Pro-tip: We created a tool that lets you dive into some of these suggested frameworks and methods. Check it out.
Sparking New Ideas
Whether you are still searching for the idea that will become your big break or you’re thinking about how to top a company project that just launched, we’ve all experienced the nag of worry about falling short on good ideas. While we can try to force good ideas to surface, that’s unfortunately not the nature of creativity; it strikes on its own time. We may sit down to generate ideas and nothing surfaces. The think tank is empty. Similar to writer’s block, sometimes creativity just doesn’t come when we want it to, and then we feel stuck. But staying “stuck” gets us nowhere; we must move forward. The question is how.
As I was sitting down to write this blog post, I recalled my conversation with Paul Sloane, a professional speaker and lateral thinking expert, about the power of lateral thinking to overcome stagnation and accelerate innovation. Paul was named the King of Lateral Thinking Puzzles–a worthy title as he wrote the book about lateral thinking. We discussed the power lateral thinking has on solving problems by way of unusual or creative approaches; get creative to be creative.

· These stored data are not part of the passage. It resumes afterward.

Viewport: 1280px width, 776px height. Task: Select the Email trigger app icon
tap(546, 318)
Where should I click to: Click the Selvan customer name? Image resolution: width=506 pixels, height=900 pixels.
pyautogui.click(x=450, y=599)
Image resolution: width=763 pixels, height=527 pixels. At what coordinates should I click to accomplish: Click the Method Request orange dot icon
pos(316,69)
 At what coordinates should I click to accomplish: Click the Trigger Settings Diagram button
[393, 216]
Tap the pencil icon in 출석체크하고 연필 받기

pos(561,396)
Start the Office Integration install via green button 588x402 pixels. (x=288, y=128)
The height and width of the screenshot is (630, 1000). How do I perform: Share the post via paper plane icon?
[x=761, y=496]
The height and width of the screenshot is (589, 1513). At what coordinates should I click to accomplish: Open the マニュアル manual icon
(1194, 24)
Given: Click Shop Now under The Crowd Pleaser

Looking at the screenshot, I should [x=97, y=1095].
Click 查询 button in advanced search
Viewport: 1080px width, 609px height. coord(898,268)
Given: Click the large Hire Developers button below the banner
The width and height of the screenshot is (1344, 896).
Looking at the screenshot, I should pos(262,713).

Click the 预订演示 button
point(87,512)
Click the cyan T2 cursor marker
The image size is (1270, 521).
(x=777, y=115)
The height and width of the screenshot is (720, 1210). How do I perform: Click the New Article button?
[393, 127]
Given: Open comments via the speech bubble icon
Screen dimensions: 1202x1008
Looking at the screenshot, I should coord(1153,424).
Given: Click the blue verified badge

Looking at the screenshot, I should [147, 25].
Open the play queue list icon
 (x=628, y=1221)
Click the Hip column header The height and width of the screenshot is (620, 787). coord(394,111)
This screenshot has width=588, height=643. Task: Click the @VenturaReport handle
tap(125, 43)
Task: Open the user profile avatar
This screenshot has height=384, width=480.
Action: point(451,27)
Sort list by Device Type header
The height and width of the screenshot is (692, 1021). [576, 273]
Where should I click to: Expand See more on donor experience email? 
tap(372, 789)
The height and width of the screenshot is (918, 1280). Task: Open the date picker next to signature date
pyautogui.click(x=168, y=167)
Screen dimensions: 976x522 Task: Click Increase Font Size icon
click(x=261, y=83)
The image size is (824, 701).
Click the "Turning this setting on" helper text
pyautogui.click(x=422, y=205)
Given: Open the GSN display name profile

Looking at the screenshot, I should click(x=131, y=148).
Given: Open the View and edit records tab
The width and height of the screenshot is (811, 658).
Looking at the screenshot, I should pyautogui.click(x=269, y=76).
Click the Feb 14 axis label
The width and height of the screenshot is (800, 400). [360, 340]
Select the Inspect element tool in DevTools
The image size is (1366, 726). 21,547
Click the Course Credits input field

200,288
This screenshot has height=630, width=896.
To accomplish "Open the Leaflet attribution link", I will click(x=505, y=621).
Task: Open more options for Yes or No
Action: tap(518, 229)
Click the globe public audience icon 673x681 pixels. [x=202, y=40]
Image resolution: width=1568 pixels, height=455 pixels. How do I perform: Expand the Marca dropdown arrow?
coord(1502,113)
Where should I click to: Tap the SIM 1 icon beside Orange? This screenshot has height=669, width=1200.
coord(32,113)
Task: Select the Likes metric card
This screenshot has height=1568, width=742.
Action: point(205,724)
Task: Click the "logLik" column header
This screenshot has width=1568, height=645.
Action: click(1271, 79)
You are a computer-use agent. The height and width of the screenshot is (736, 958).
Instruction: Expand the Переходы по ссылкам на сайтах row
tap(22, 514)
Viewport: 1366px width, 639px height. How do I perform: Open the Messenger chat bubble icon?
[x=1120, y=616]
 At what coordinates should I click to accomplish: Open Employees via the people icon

One of the ways I pursue creative approaches to ideation block is by exploring the Worst Possible Idea–an exercise that encourages team members to generate the worst possible solutions of an idea. The “reverse” search relieves the pressure of ideation and instead offers low-risk space to exercise creative muscles. It also allows the team to safely challenge their assumptions and gain insights towards great ideas by considering the ones they know won’t work.
I got curious about what other people do to overcome ideation blocks, so I asked my team at Voltage Control. Here’s what they had to say.
VC Team: How We Overcome Ideation Blocks
Annie H., Workshop Facilitator
One of my favorite activities is a “fishbowl”. I find this activity works best in larger teams that are having trouble listening to one another, and keep getting stuck in long-winded debates that lead nowhere.
Three people sit in a circle in the middle of the room (the inner circle i.e. the fishbowl) and the rest of the audience sits in a larger outer circle around. Those in the fishbowl receive a prompt from the facilitator and begin to have a conversation. Only those in the inner circle, or fishbowl, speak. Participants in the outer circle listen to the discussion and take notes. Participants in the fishbowl move from the inner circle to the outer circle when they feel finished with their part of the conversation. When a seat is vacated, another participant will get up from the outer circle and join the inner circle to continue the conversation. The exercise generally lasts from 30-45 minutes.
This exercise can also be done virtually. In Zoom, those in the fishbowl will keep their video cameras on, and everyone in the outer circle keeps their video off. To leave the fishbowl, you just turn your video off. This worked magically when I was leading a group of philanthropists and financial service providers working together to build new financial products that better incorporated humanitarian and environmental metrics (alongside the financial outcomes). These two groups are often pitted against each other, so it was difficult to get them to see themselves as part of the same team. The fishbowl helped them to get unstuck and move forward. It helped the team get a visceral experience of self-management.
It can offer a highly dynamic setting to discuss controversial issues. When the people in the fishbowl are public officials or other decision-makers, this technique can help bring transparency to the decision-making process and increase trust and understanding about complex issues.
Dawn S., Lead Designer
As far as design goes, I love analogous inspiration. Especially when I’ve got a unique request for a MURAL design and what normally doesn’t work, simply looking for inspiration from other sources helps a lot along with what exactly draws my eye to it. I can pull those elements into “my” design–steal like a (sneaky) artist mentality.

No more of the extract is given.